Childhood brain disorders
Researchers in Professor Linda Richards' laboratory investigate how the brain forms connections during foetal development. The laboratory is focussed on understanding the mechanisms regulating the formation of the cerebral cortex and the corpus callosum, which connects the left and right sides of the brain and is involved in higher-order cognitive processes. These processes include sensory and motor information processing as well as speech, emotions, memory formation and storage, and many other brain functions.
Researchers in Professor Linda Richards' laboratory have made several important discoveries recently.
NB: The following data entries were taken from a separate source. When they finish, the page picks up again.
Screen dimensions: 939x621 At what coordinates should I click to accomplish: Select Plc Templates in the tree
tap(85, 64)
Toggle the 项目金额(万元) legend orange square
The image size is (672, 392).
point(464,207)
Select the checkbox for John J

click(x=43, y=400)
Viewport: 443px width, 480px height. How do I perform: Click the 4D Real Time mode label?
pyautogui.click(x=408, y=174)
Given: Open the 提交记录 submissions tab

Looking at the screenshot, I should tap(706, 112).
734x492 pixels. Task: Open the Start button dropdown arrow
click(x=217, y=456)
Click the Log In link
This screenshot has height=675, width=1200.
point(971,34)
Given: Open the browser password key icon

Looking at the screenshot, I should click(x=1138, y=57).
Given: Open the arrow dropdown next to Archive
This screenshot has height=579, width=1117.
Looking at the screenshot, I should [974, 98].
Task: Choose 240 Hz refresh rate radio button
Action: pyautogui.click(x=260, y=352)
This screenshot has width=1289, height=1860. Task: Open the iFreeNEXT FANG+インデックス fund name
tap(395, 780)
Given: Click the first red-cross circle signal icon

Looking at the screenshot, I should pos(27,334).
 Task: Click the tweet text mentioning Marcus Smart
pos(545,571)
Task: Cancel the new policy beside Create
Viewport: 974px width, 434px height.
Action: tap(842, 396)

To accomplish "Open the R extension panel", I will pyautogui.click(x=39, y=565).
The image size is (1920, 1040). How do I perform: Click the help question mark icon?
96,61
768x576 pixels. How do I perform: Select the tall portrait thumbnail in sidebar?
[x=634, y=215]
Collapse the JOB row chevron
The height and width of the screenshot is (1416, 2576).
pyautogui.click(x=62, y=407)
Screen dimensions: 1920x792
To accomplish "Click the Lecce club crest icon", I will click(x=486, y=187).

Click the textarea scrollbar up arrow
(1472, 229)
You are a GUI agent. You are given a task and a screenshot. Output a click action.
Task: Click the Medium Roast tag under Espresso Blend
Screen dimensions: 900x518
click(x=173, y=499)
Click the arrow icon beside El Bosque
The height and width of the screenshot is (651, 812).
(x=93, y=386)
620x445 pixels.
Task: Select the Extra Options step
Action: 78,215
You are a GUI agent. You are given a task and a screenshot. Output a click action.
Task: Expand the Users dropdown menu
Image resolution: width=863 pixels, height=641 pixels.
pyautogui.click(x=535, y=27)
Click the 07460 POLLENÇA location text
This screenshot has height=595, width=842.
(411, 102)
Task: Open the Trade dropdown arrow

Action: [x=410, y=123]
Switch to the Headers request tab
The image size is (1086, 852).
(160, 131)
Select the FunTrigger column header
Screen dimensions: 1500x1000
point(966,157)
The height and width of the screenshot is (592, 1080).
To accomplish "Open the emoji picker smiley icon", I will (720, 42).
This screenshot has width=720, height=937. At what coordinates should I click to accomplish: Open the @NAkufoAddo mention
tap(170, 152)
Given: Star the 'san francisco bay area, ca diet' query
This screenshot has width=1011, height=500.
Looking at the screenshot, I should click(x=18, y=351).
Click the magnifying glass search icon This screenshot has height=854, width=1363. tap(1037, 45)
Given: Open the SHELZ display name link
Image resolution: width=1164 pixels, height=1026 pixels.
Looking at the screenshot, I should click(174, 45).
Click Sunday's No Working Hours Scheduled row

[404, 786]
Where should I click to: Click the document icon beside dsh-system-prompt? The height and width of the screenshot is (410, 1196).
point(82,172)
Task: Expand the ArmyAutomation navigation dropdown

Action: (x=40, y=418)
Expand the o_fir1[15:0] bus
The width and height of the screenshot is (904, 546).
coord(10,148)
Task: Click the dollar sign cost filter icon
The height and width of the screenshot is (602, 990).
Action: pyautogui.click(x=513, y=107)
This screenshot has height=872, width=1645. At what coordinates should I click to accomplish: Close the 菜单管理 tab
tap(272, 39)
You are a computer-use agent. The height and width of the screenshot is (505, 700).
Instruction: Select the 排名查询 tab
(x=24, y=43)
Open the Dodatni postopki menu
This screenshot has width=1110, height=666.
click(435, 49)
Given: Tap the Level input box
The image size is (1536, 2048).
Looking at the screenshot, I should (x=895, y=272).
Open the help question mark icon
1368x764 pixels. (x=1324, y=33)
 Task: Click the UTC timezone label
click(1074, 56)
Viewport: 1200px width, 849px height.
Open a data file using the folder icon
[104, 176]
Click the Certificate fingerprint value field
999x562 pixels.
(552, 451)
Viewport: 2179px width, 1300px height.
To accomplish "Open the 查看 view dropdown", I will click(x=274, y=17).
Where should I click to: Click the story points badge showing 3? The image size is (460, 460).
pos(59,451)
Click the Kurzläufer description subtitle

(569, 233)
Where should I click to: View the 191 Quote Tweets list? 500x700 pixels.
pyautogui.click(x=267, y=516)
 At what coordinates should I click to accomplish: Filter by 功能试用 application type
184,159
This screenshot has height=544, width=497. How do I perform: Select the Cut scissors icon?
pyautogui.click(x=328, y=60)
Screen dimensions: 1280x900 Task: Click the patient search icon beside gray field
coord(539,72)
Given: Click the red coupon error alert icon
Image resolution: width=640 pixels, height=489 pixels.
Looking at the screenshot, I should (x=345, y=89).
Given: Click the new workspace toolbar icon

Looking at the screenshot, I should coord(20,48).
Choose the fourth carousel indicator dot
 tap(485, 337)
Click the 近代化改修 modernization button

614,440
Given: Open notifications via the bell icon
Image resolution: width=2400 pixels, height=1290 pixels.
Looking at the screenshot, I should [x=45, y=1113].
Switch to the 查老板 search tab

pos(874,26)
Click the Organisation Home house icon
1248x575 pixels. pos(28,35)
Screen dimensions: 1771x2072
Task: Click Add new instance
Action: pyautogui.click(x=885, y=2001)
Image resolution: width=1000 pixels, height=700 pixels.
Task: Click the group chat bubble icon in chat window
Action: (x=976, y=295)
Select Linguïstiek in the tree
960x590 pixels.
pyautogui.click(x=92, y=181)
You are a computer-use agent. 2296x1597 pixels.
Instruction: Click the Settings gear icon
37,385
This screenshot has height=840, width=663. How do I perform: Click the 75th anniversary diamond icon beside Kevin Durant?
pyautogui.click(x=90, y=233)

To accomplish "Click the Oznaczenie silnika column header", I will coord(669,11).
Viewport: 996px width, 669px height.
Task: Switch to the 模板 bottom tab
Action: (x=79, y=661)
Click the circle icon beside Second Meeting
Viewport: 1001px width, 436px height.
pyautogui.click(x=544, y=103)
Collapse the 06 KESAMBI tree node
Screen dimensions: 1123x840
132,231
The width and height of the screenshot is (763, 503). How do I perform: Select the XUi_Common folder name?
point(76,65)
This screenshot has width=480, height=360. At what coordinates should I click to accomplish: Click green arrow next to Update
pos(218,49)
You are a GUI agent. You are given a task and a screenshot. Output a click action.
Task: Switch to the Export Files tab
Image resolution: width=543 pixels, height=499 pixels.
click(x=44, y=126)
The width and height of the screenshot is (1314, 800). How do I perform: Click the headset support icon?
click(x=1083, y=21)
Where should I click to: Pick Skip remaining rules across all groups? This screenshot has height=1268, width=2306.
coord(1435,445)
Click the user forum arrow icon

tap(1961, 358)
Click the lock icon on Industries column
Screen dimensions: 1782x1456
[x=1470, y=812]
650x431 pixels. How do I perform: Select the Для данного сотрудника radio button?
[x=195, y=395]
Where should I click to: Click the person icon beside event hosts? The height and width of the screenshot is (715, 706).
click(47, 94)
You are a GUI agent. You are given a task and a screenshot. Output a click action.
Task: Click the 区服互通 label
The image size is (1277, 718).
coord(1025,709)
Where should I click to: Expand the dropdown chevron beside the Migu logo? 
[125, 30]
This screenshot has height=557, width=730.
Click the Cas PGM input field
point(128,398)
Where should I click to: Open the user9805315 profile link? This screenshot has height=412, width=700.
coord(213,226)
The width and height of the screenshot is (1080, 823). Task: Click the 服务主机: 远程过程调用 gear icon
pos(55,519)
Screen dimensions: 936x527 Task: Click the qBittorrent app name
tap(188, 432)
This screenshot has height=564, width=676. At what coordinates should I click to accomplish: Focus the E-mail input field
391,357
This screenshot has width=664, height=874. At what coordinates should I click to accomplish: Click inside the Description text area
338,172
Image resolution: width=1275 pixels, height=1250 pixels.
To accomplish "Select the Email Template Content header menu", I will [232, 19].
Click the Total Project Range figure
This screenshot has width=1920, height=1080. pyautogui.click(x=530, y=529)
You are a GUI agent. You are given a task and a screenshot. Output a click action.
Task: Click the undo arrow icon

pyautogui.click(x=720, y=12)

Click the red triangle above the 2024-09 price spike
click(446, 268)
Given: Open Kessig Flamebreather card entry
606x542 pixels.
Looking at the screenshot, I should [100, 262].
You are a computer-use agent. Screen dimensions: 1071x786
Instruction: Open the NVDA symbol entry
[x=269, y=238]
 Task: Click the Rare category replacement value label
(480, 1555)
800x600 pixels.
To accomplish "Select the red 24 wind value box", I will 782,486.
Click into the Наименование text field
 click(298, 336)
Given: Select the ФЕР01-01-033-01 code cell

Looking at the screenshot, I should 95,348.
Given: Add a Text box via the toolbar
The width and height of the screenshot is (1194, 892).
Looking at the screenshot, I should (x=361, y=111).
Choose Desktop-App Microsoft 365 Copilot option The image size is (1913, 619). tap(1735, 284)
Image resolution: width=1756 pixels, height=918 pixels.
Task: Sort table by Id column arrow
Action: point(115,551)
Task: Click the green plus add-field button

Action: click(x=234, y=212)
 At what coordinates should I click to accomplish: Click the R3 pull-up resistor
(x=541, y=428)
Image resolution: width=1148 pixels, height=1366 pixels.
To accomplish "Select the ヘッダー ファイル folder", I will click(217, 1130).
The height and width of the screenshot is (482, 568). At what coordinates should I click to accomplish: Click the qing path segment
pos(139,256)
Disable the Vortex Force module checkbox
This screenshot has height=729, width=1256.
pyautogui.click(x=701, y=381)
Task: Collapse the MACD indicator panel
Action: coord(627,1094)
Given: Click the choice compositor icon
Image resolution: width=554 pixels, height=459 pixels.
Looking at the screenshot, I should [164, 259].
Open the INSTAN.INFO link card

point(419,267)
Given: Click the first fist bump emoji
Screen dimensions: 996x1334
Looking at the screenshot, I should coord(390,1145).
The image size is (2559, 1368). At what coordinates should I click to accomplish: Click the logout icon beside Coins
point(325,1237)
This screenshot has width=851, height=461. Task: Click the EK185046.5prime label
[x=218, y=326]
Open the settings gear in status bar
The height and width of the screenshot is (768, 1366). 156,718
For several years, laboratory members have been studying the role of a family of transcription factors known as the nuclear factor one gene (Nf1) family in the development of the cerebral cortex. Until recently, little was known about how Nf1 genes regulated these events at a molecular or genetic level. Recent research has shown Nf1a plays a pivotal role in regulating proliferation and differentiation of hippocampal neurons. It does this by simultaneously turning off genes required for proliferation, such as Hes1 and turning on genes required for differentiation, such as mature glial markers. This represents a conceptual advance in understanding that, for cells to proceed to differentiation, they must first cease proliferation.
In 2010, the group also published its landmark study on the discovery of the mouse commissural plate. Since the early 1990s, it has been hypothesised that a specialised region of the brain might exist that is important for the formation of all forebrain commissures, axonal tracts that connect the two sides of the brain. The group identified that a commissural plate exists in mice and is made up of four distinct regions, each with molecular and genetically defined boundaries. This work will help to identify whether disruption of the commissural plate in humans might underlie agenesis of the corpus callosum, which occurs at a rate of 1 in every 4,000 live births.